“My cousin, Kate Marsden, my sister Alice, and a gent, name unknown,” observed Hazlehurst, as his eyes fell upon the trio. “Why, surely it is—no, it can’t be—yes it is, Horace D’Almayne.”

“Allowing, merely for the sake of argument, that it is the individual you mention, who may he happen to be?” inquired Harry, taking up the whip which had hitherto reposed innocuously between them, and performing rash feats with it over the ears of “My old Aunt Sally”—(for so in honour of the Ethiopian Serenaders, then in the zenith of their popularity, had Harry named his new favourite).

“My dear fellow, you don’t mean to say that you never heard of him? Not to know Horace D’Almayne argues yourself unknown; why, man, he is a noted wit, a successful poet, the greatest dandy, and the most incorrigible male flirt about town: knows everybody, has been everywhere, and done everything.”

“What is he like across a stiff line of country, and how many brace can he bag to his own gun?” inquired Harry drily.

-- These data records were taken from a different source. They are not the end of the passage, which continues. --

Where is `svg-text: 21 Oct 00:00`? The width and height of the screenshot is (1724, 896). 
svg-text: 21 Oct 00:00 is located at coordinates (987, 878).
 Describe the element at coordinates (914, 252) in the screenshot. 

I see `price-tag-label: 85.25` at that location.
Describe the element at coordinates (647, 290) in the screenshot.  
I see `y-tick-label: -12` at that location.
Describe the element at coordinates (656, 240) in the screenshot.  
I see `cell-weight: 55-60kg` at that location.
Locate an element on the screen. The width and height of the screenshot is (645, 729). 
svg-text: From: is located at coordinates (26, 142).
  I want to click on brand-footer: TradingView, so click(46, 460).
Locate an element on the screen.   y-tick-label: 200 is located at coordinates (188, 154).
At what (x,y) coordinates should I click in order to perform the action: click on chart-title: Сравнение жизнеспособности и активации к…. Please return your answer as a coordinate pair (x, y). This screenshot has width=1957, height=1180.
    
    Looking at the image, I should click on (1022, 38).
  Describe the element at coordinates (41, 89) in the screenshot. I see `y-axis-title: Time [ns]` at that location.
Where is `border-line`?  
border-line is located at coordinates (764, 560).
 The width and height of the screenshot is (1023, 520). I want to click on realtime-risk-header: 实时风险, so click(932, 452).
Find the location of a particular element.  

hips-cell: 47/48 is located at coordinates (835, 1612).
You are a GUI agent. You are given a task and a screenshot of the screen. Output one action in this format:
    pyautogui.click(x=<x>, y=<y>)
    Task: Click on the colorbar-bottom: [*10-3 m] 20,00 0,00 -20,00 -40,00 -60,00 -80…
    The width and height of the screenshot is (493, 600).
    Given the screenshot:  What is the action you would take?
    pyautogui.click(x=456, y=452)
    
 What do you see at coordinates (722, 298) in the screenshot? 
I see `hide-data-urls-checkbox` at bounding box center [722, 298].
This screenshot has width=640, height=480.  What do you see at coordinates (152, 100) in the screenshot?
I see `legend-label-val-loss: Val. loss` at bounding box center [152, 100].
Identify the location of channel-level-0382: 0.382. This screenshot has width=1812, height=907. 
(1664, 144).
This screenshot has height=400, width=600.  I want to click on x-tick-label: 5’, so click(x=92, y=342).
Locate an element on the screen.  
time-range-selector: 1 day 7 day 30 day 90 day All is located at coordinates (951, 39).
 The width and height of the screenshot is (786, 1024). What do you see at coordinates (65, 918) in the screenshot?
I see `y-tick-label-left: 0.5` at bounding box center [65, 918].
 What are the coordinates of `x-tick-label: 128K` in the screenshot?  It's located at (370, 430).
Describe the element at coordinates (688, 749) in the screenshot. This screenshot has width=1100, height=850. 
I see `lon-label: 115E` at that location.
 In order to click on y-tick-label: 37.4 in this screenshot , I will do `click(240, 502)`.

“Not knowing can’t say,” was the rejoinder, “but that’s not at all in his way; he affects, if it is affectation, the man of sentiment; however, just now he is believed in to the fullest extent, and considered a regular lion.”

“A regular tiger, I should have fancied rather,” was the cynical reply. “Why, the brute actually wears moustaches.”

“He has served in the Austrian army, and sports the mouse-tails on the strength of his military pretensions,” was the reply.

After a minute’s pause, Coverdale observed, inquiringly, “I suppose we must needs pull up and do the civil by these good people.”

“Why, considering that I have not seen my sister for the last five months, family affection (to say nothing of the duties of society) demands the sacrifice,” returned Hazlehurst.

“Cut it short then, there’s a good fellow, the mare’s too hot to be allowed to stand long, and I would not have anything go wrong with her after the splendid manner in which she has brought us to-day, for three times the money I gave for her.”